## Task to carry out
Tally the lines in the rows below that contain the string "pixels", matching case exactly. Reply with the number alone.

## Extracted data

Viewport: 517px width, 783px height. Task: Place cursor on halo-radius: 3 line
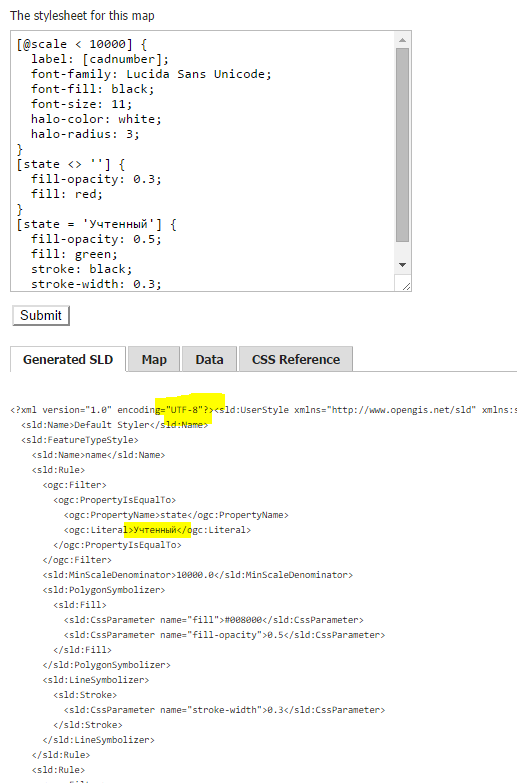click(x=85, y=134)
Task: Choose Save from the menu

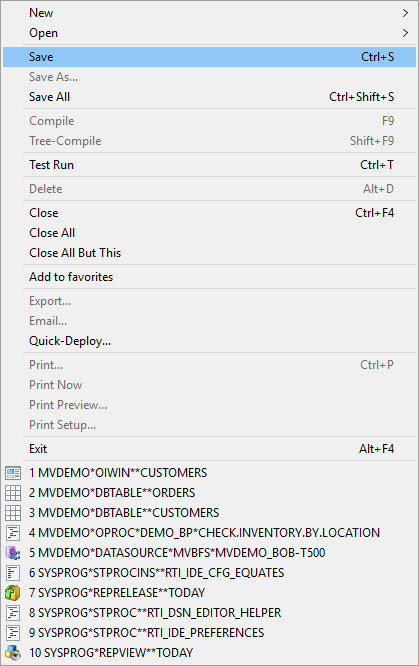Action: point(209,57)
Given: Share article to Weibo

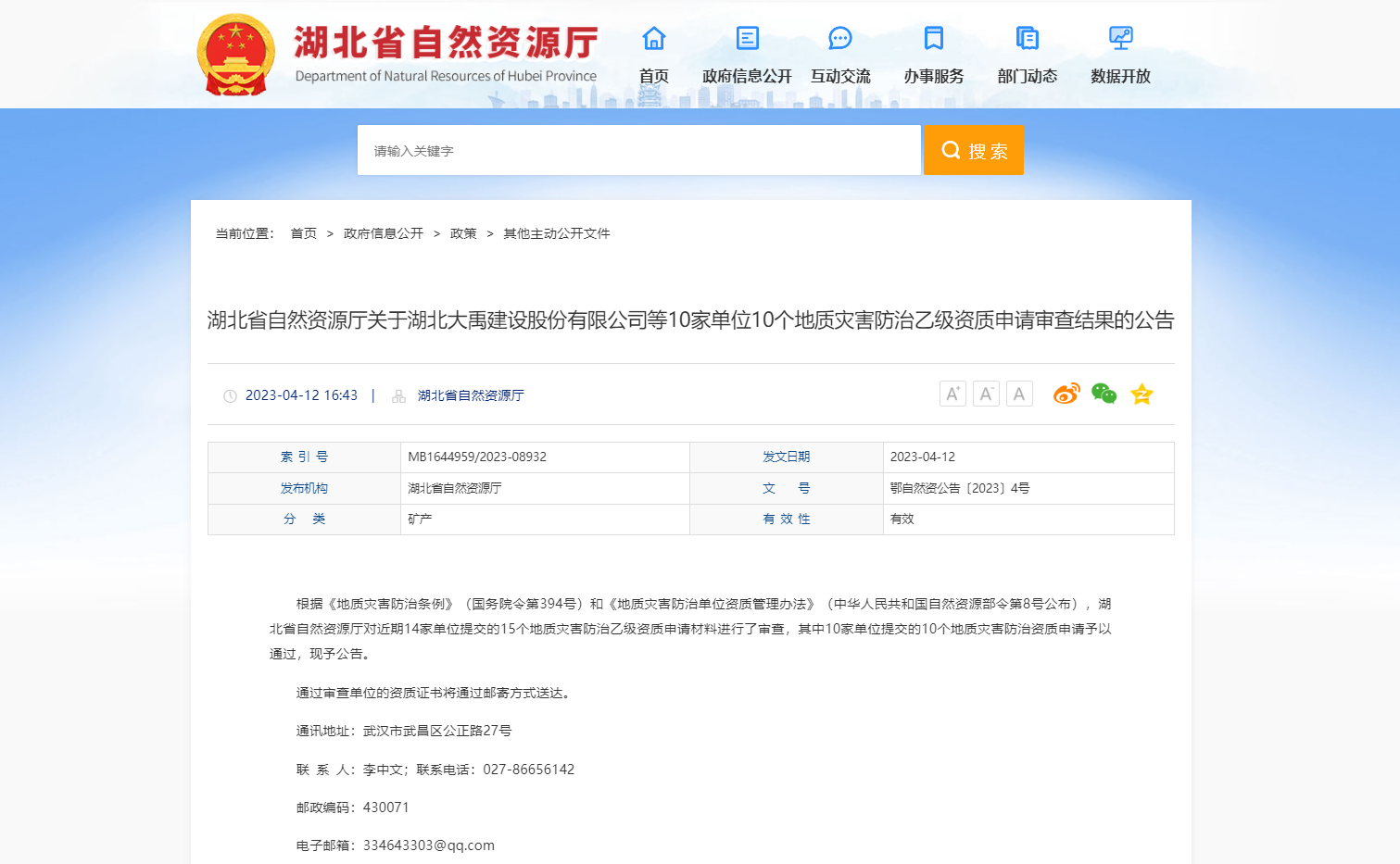Looking at the screenshot, I should 1066,394.
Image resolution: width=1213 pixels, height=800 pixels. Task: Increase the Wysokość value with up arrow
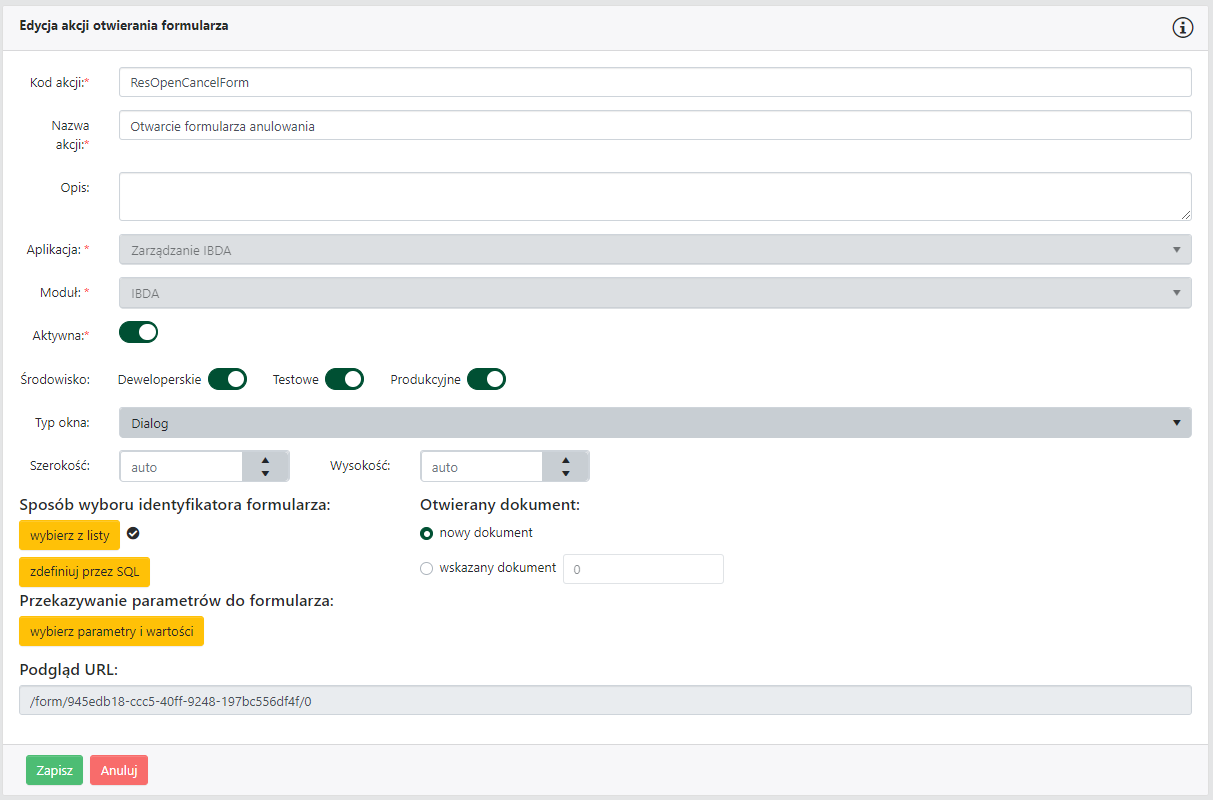pyautogui.click(x=565, y=460)
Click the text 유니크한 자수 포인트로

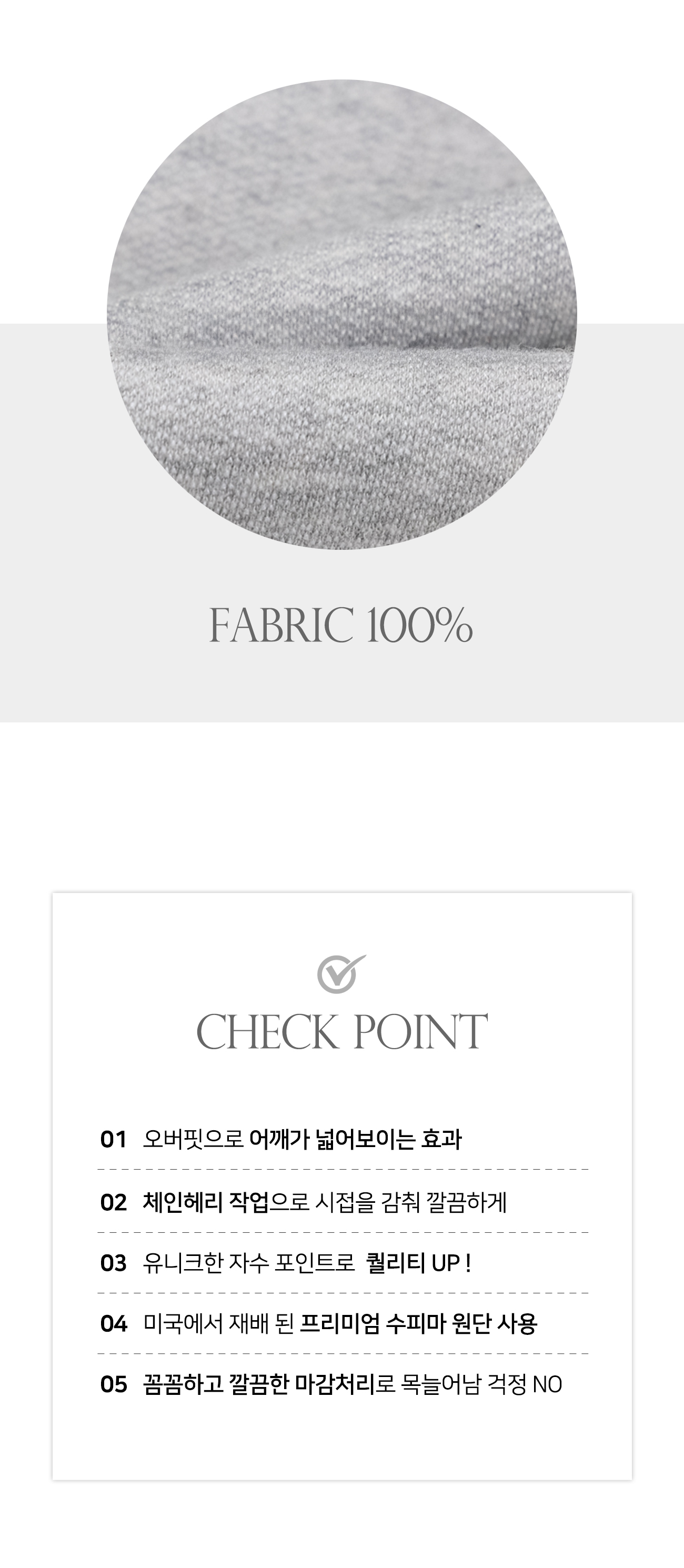[x=248, y=1264]
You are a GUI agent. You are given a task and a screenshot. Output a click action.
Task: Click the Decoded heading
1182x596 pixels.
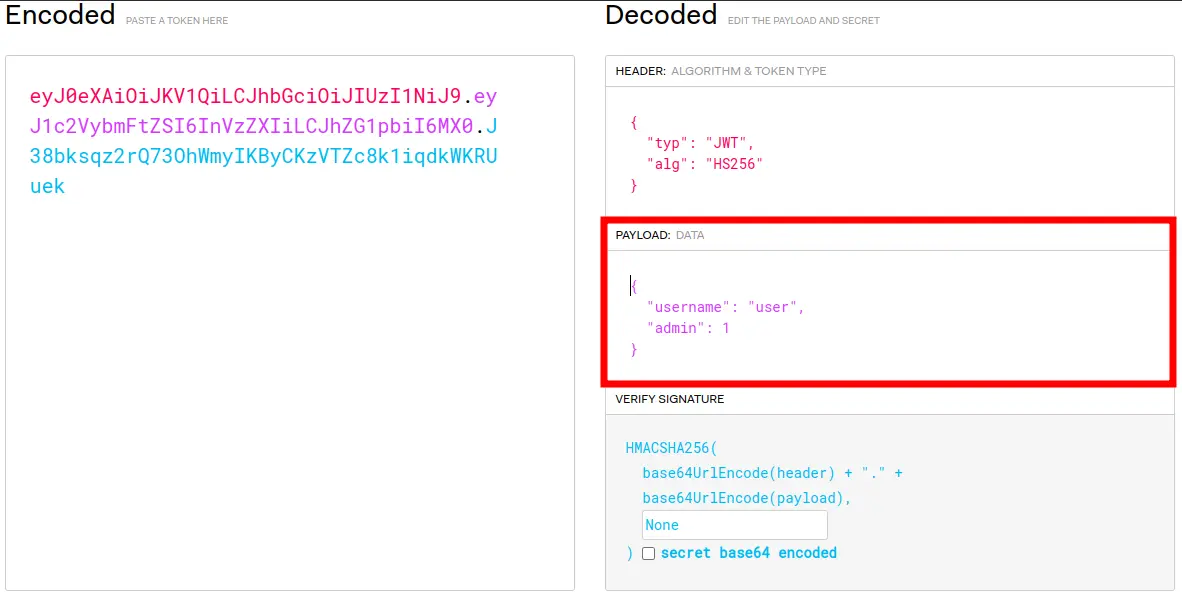(661, 14)
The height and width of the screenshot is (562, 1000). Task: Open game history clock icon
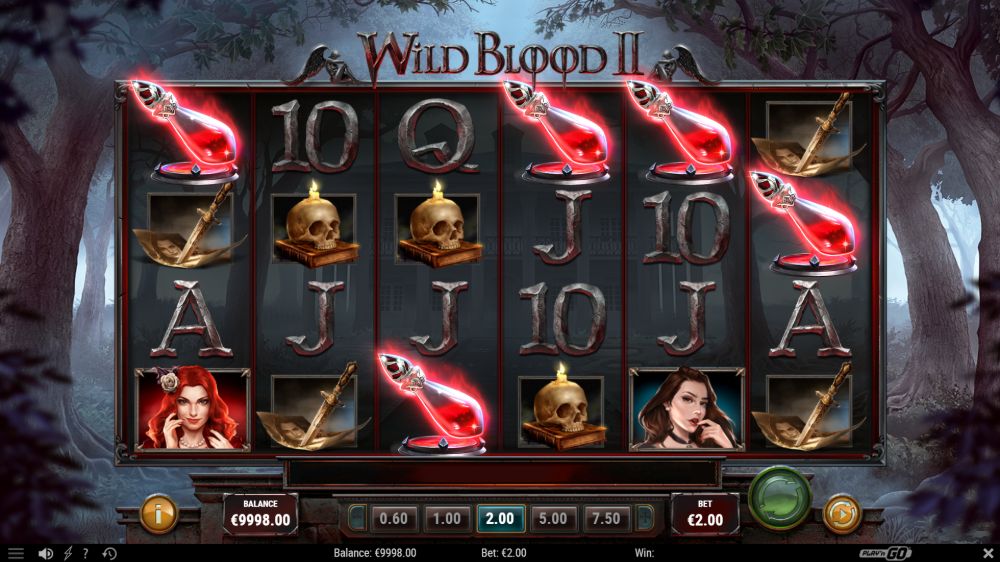pyautogui.click(x=109, y=553)
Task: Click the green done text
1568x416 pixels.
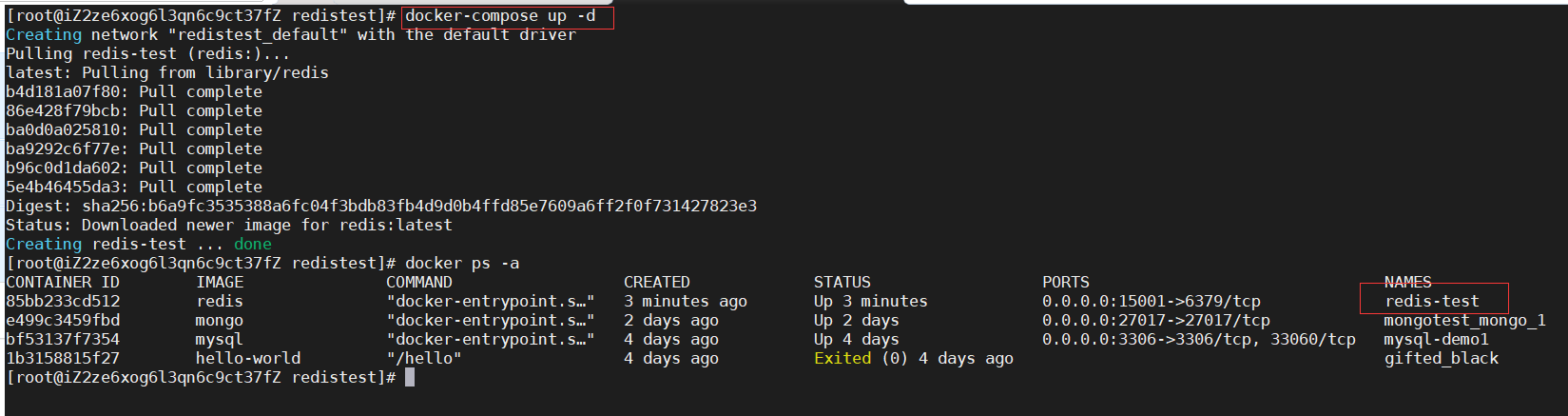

## Output for this exercise
3